Снифф покраснел и гордо вскинул голову.
— Тогда иди и разговаривай с ними сам, раз ты такой умный, — заявил он.
Хемуль затрусил к погребу и дружелюбно закричал:
— Добро пожаловатьсла, добро пожаловатьсла!
Тофсла и Вифсла высунули головки из кучи картофеля и посмотрели на него.
— Молокосла! Хорошосла! — продолжал Хемуль.
Тогда Тофсла и Вифсла зашлепали по лестнице наверх и вошли в гостиную.

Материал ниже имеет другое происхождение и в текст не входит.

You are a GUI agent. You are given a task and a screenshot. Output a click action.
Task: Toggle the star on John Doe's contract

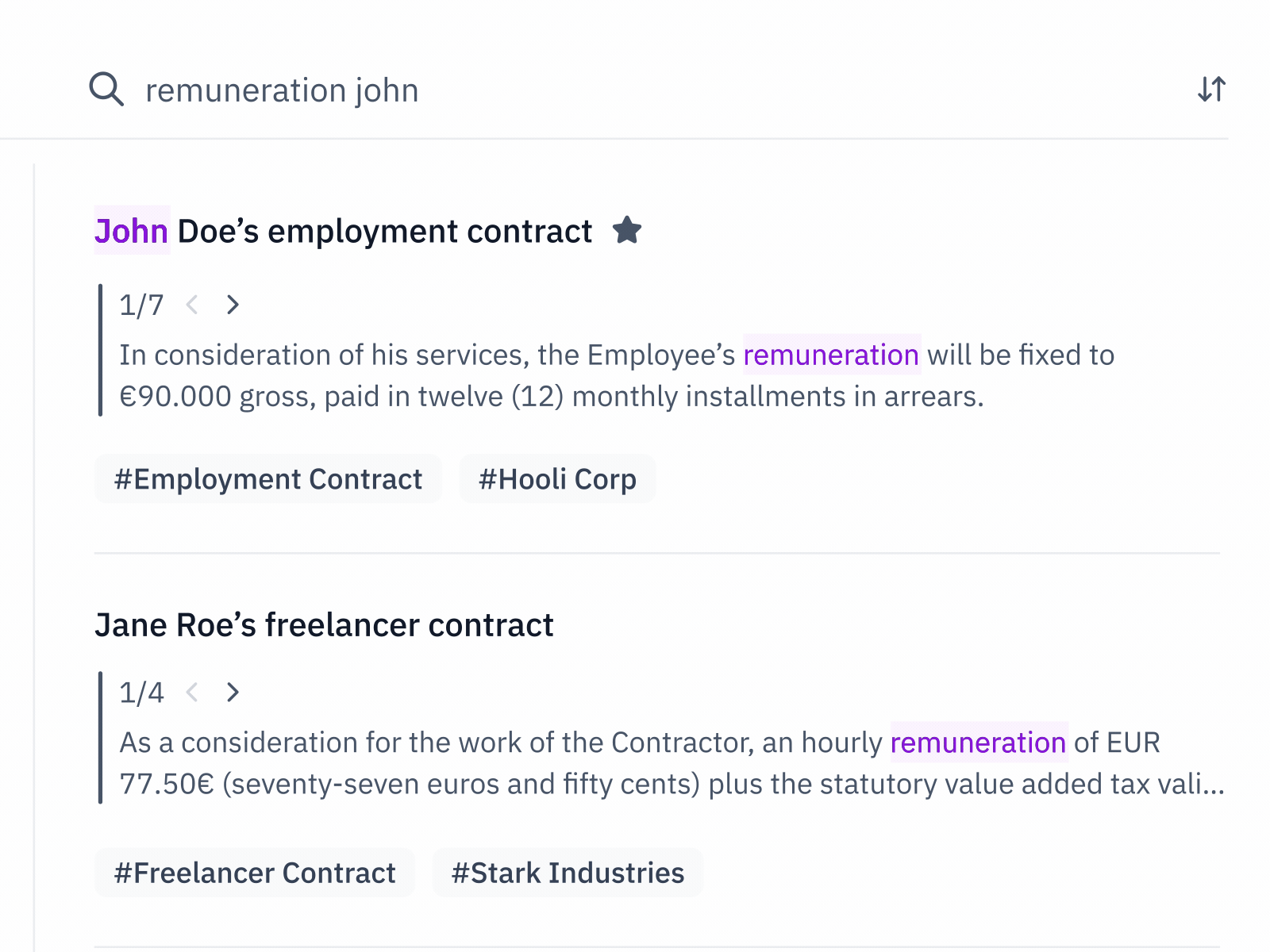point(627,231)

Взглянув на них, Снифф понял, что они гораздо меньше, чем он сам. Тогда он почувствовал, что становится гораздо дружелюбнее, и снисходительно сказал:
— Привет! Рад вас видеть!
— Спасибосла за этосла! — ответила Тофсла.
— Вы варитесла кофесла? — поинтересовалась Вифсла.
— Что вы сказали? — спросила Муми-мама.
— Они голодные, — ответил Хемуль. — Но они по-прежнему не думают, что Снифф очень уж красив.
— Тогда передай им привет, — взволнованно ответил Снифф, — и скажи, что никогда в своей жизни я не видывал таких салачьих физиономий, как у этих двоих. А теперь я пошел.